BEGIN Data for processing

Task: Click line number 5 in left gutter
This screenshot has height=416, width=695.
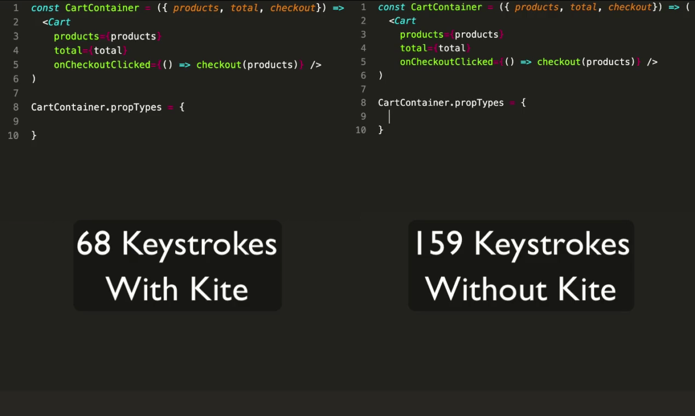Action: (15, 65)
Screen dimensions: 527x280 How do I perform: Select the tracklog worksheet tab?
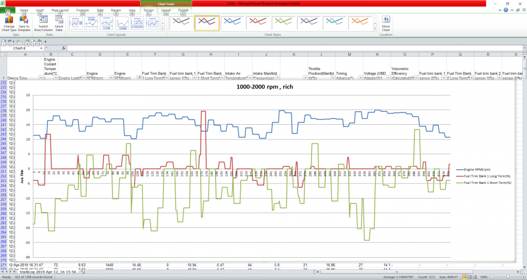pyautogui.click(x=49, y=272)
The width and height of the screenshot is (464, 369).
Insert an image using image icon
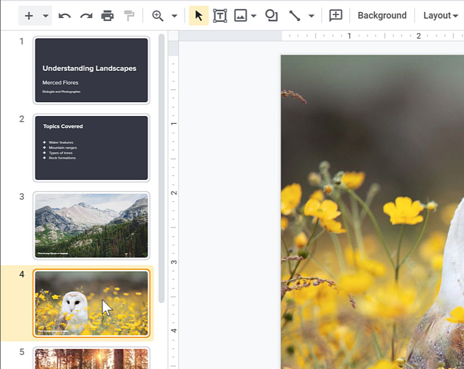[x=240, y=16]
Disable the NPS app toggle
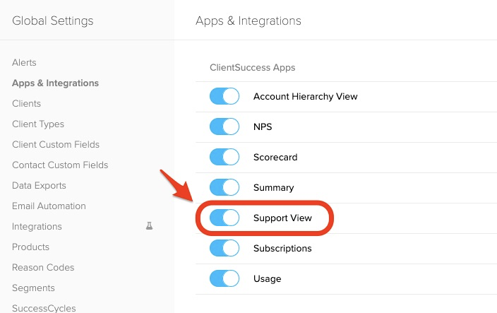The width and height of the screenshot is (497, 313). coord(224,126)
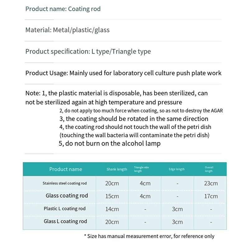Select the Glass L coating rod row label
This screenshot has width=249, height=249.
65,221
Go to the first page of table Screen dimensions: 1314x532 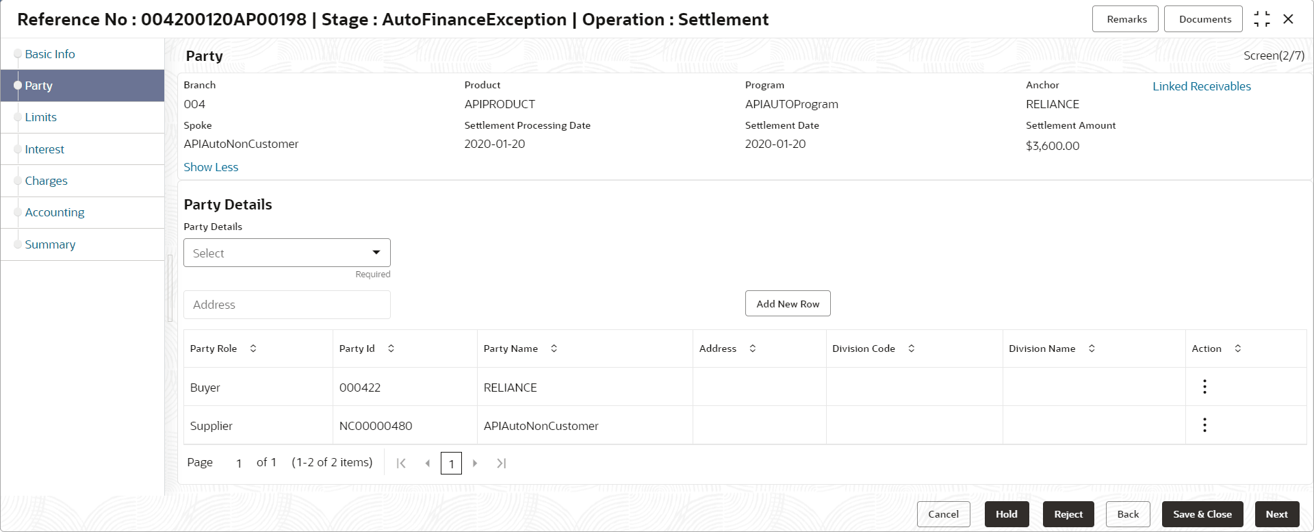401,464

END Data for processing

▶ **Exercise**: What is needed is an exact copy of the lines from the beginning of the data through the line containing "The width and height of the screenshot is (464, 369).", both included, without any pictures.

▶ **Problem solution**:
Task: Click line number 5 in left gutter
This screenshot has height=416, width=695.
Action: (15, 65)
Screen dimensions: 527x280 How do I perform: Select the tracklog worksheet tab?
pyautogui.click(x=49, y=272)
The width and height of the screenshot is (464, 369).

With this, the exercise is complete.